** start **
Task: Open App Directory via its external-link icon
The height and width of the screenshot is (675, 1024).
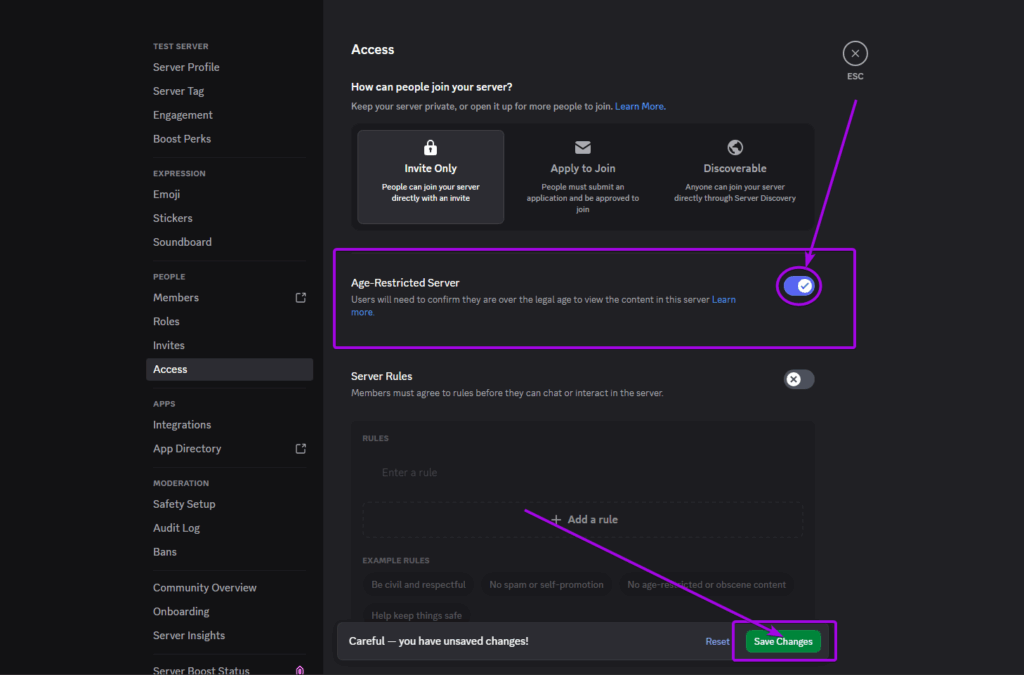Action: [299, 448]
** end **
** start **
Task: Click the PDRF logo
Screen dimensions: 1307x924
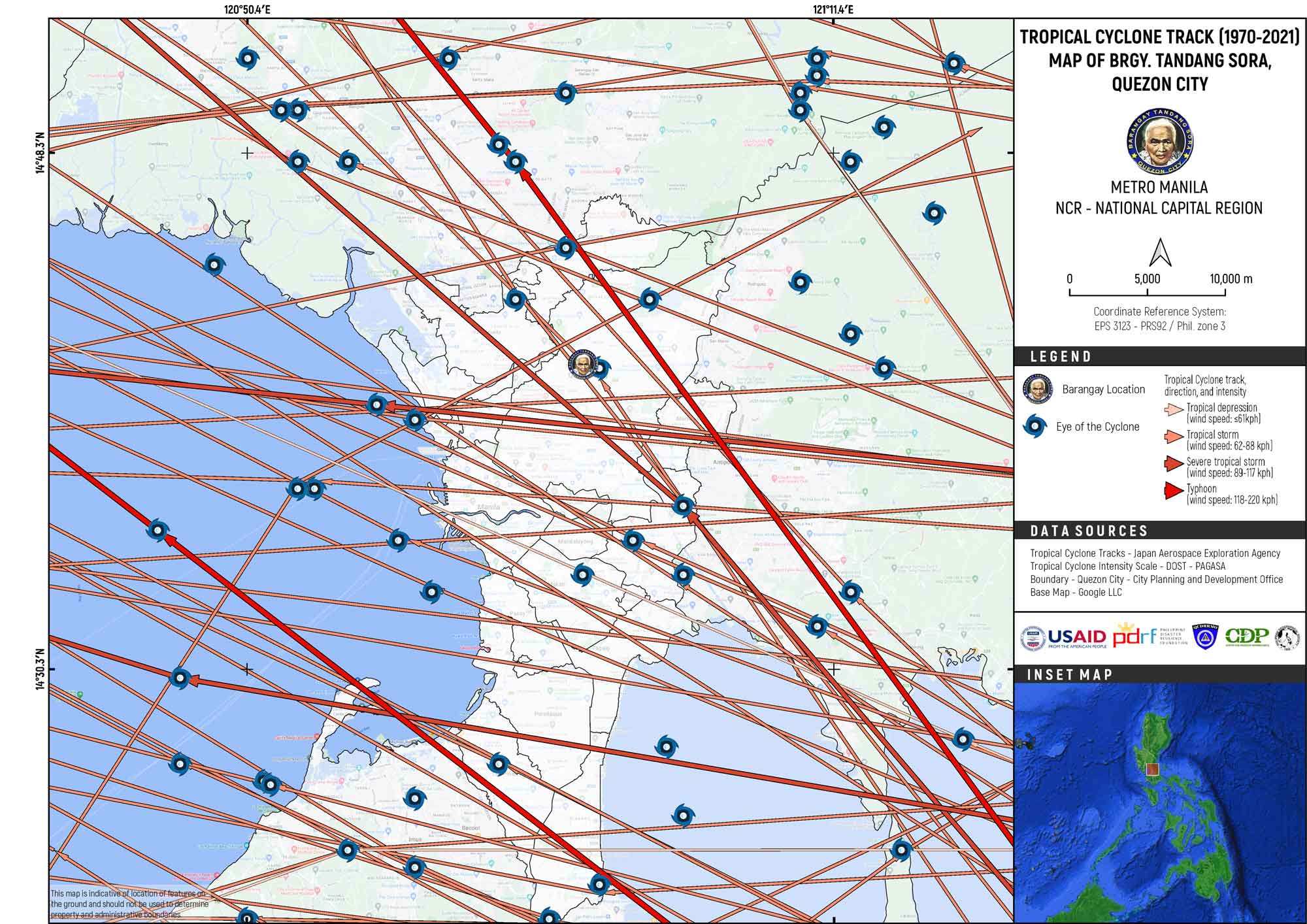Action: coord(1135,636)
** end **
Print everything in the material from the line containing "Task: Open App" down to the line containing "Action: [299, 448]", including both of those lines, and leave the pictures out of your answer.

FULL SOLUTION:
Task: Open App Directory via its external-link icon
The height and width of the screenshot is (675, 1024).
Action: [299, 448]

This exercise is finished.